[Records for finding displayed items]
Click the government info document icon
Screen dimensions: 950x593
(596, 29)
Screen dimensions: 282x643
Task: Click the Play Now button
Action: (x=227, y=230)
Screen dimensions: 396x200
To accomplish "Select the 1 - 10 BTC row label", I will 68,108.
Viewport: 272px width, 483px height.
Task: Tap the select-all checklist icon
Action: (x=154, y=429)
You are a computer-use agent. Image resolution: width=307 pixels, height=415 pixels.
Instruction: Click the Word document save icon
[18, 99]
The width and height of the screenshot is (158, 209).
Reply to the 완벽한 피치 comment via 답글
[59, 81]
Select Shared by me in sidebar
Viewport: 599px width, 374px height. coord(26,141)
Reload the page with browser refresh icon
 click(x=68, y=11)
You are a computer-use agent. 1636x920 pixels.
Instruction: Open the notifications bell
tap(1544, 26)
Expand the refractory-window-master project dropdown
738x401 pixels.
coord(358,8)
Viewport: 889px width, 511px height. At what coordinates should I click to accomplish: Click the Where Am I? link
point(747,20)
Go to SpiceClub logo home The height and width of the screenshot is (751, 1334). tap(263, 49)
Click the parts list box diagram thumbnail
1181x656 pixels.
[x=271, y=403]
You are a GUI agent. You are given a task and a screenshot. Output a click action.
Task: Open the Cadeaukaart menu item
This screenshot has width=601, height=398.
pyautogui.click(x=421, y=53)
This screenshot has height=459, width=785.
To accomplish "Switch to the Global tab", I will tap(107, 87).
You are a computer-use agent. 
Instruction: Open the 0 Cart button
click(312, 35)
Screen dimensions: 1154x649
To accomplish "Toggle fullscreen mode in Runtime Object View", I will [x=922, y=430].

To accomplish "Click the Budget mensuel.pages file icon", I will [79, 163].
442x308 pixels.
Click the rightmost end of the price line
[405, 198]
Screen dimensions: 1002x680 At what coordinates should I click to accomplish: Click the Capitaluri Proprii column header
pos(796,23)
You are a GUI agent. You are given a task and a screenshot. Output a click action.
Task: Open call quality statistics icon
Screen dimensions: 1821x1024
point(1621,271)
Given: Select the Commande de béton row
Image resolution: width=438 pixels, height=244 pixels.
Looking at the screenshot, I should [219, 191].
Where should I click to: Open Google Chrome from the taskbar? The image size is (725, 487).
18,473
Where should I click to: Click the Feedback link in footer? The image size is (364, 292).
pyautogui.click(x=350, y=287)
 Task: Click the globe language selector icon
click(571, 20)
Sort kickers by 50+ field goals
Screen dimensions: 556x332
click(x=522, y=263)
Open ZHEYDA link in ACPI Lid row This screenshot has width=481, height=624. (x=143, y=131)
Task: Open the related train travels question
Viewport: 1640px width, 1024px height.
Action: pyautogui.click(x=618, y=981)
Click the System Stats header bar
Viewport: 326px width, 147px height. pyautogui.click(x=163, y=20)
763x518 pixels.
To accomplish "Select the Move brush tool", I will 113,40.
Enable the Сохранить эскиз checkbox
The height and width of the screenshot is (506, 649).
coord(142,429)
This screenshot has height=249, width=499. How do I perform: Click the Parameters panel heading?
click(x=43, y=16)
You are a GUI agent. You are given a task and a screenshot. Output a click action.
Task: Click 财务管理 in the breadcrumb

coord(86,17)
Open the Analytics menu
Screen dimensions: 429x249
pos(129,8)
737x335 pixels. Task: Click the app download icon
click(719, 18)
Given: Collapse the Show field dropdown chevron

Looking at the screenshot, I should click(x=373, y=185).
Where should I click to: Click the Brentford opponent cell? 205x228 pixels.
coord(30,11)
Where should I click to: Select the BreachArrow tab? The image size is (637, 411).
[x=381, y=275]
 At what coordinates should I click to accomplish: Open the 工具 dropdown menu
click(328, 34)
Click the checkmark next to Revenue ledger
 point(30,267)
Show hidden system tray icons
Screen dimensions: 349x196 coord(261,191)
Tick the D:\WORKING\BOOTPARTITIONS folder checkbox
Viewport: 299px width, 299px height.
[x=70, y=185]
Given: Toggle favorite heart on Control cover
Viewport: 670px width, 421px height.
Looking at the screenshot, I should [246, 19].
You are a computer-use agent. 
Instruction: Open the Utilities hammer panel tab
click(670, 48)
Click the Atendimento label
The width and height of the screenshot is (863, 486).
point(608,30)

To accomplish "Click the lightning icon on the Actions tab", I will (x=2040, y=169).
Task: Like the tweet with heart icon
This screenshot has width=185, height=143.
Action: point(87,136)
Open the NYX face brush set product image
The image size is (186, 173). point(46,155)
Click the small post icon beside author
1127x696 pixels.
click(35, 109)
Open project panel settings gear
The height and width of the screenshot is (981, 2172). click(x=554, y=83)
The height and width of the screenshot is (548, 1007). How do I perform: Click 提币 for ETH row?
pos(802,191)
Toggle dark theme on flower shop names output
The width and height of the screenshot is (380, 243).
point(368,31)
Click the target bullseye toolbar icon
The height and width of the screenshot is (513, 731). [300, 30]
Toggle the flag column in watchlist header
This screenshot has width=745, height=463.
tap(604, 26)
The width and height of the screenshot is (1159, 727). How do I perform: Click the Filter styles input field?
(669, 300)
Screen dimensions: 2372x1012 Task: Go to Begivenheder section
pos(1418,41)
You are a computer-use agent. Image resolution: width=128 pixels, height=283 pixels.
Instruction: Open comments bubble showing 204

> **Problem requirements**: Update all of the lines above by changing each "computer-use agent" to "desktop assistant", keeping everything else the same.

> **Solution**:
Click the government info document icon
Screen dimensions: 950x593
(596, 29)
Screen dimensions: 282x643
Task: Click the Play Now button
Action: (x=227, y=230)
Screen dimensions: 396x200
To accomplish "Select the 1 - 10 BTC row label", I will 68,108.
Viewport: 272px width, 483px height.
Task: Tap the select-all checklist icon
Action: (x=154, y=429)
You are a desktop assistant. Image resolution: width=307 pixels, height=415 pixels.
Instruction: Click the Word document save icon
[18, 99]
The width and height of the screenshot is (158, 209).
Reply to the 완벽한 피치 comment via 답글
[59, 81]
Select Shared by me in sidebar
Viewport: 599px width, 374px height. coord(26,141)
Reload the page with browser refresh icon
 click(x=68, y=11)
You are a desktop assistant. 1636x920 pixels.
Instruction: Open the notifications bell
tap(1544, 26)
Expand the refractory-window-master project dropdown
738x401 pixels.
coord(358,8)
Viewport: 889px width, 511px height. At what coordinates should I click to accomplish: Click the Where Am I? link
point(747,20)
Go to SpiceClub logo home The height and width of the screenshot is (751, 1334). tap(263, 49)
Click the parts list box diagram thumbnail
1181x656 pixels.
[x=271, y=403]
You are a GUI agent. You are given a task and a screenshot. Output a click action.
Task: Open the Cadeaukaart menu item
This screenshot has width=601, height=398.
pyautogui.click(x=421, y=53)
This screenshot has height=459, width=785.
To accomplish "Switch to the Global tab", I will tap(107, 87).
You are a desktop assistant. 
Instruction: Open the 0 Cart button
click(312, 35)
Screen dimensions: 1154x649
To accomplish "Toggle fullscreen mode in Runtime Object View", I will [x=922, y=430].

To accomplish "Click the Budget mensuel.pages file icon", I will [79, 163].
442x308 pixels.
Click the rightmost end of the price line
[405, 198]
Screen dimensions: 1002x680 At what coordinates should I click to accomplish: Click the Capitaluri Proprii column header
pos(796,23)
You are a GUI agent. You are given a task and a screenshot. Output a click action.
Task: Open call quality statistics icon
Screen dimensions: 1821x1024
point(1621,271)
Given: Select the Commande de béton row
Image resolution: width=438 pixels, height=244 pixels.
Looking at the screenshot, I should [219, 191].
Where should I click to: Open Google Chrome from the taskbar? The image size is (725, 487).
18,473
Where should I click to: Click the Feedback link in footer? The image size is (364, 292).
pyautogui.click(x=350, y=287)
 Task: Click the globe language selector icon
click(571, 20)
Sort kickers by 50+ field goals
Screen dimensions: 556x332
click(x=522, y=263)
Open ZHEYDA link in ACPI Lid row This screenshot has width=481, height=624. (x=143, y=131)
Task: Open the related train travels question
Viewport: 1640px width, 1024px height.
Action: pyautogui.click(x=618, y=981)
Click the System Stats header bar
Viewport: 326px width, 147px height. pyautogui.click(x=163, y=20)
763x518 pixels.
To accomplish "Select the Move brush tool", I will 113,40.
Enable the Сохранить эскиз checkbox
The height and width of the screenshot is (506, 649).
coord(142,429)
This screenshot has height=249, width=499. How do I perform: Click the Parameters panel heading?
click(x=43, y=16)
You are a GUI agent. You are given a task and a screenshot. Output a click action.
Task: Click 财务管理 in the breadcrumb

coord(86,17)
Open the Analytics menu
Screen dimensions: 429x249
pos(129,8)
737x335 pixels. Task: Click the app download icon
click(719, 18)
Given: Collapse the Show field dropdown chevron

Looking at the screenshot, I should click(x=373, y=185).
Where should I click to: Click the Brentford opponent cell? 205x228 pixels.
coord(30,11)
Where should I click to: Select the BreachArrow tab? The image size is (637, 411).
[x=381, y=275]
 At what coordinates should I click to accomplish: Open the 工具 dropdown menu
click(328, 34)
Click the checkmark next to Revenue ledger
 point(30,267)
Show hidden system tray icons
Screen dimensions: 349x196 coord(261,191)
Tick the D:\WORKING\BOOTPARTITIONS folder checkbox
Viewport: 299px width, 299px height.
[x=70, y=185]
Given: Toggle favorite heart on Control cover
Viewport: 670px width, 421px height.
Looking at the screenshot, I should [246, 19].
You are a desktop assistant. 
Instruction: Open the Utilities hammer panel tab
click(670, 48)
Click the Atendimento label
The width and height of the screenshot is (863, 486).
point(608,30)

To accomplish "Click the lightning icon on the Actions tab", I will (x=2040, y=169).
Task: Like the tweet with heart icon
This screenshot has width=185, height=143.
Action: point(87,136)
Open the NYX face brush set product image
The image size is (186, 173). point(46,155)
Click the small post icon beside author
1127x696 pixels.
click(35, 109)
Open project panel settings gear
The height and width of the screenshot is (981, 2172). click(x=554, y=83)
The height and width of the screenshot is (548, 1007). How do I perform: Click 提币 for ETH row?
pos(802,191)
Toggle dark theme on flower shop names output
The width and height of the screenshot is (380, 243).
point(368,31)
Click the target bullseye toolbar icon
The height and width of the screenshot is (513, 731). [300, 30]
Toggle the flag column in watchlist header
This screenshot has width=745, height=463.
tap(604, 26)
The width and height of the screenshot is (1159, 727). How do I perform: Click the Filter styles input field?
(669, 300)
Screen dimensions: 2372x1012 Task: Go to Begivenheder section
pos(1418,41)
You are a desktop assistant. Image resolution: width=128 pixels, height=283 pixels.
Instruction: Open comments bubble showing 204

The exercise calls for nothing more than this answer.